Activity: Output nothing except the lines from the one containing "This screenshot has" through the final line of the data, both included, typed exactly, minus the pictures.

Raw data:
=====

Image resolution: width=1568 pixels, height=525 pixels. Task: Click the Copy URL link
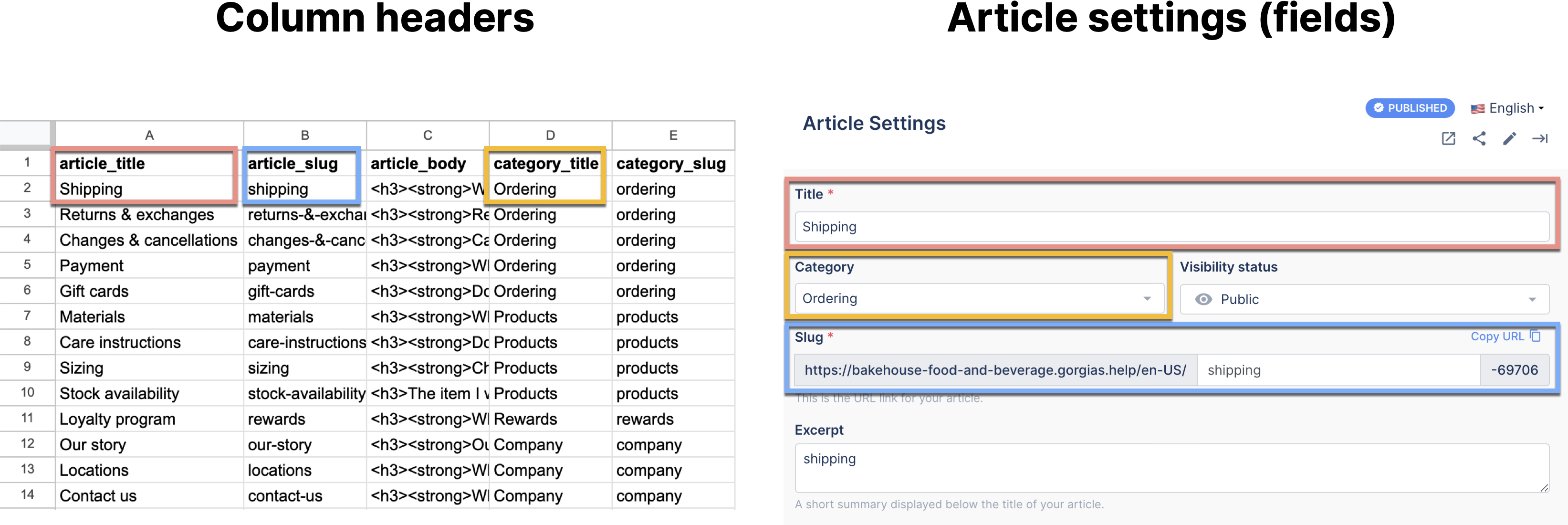pos(1497,336)

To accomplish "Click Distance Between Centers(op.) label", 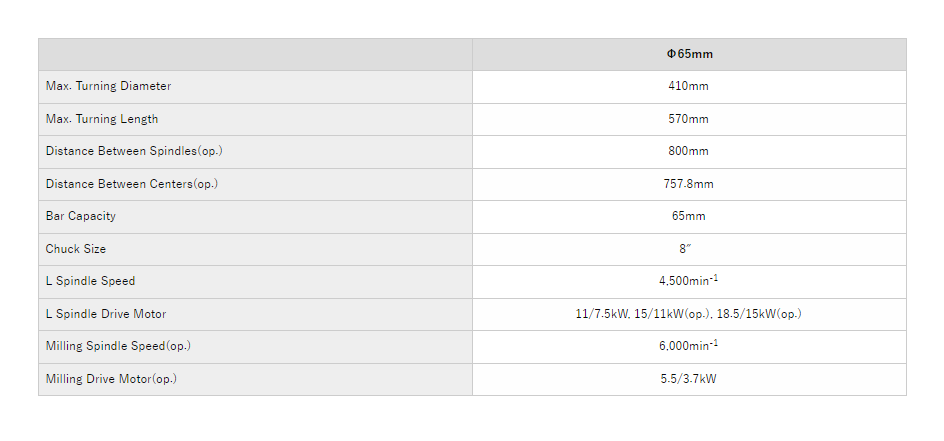I will pos(131,184).
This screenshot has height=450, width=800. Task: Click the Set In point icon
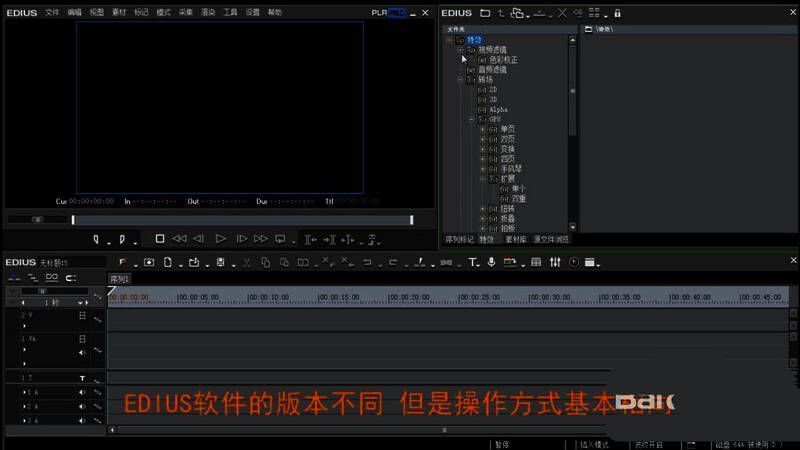[x=97, y=239]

=====

Output for this exercise:
This screenshot has height=450, width=800. Task: Click the Set In point icon
[x=97, y=239]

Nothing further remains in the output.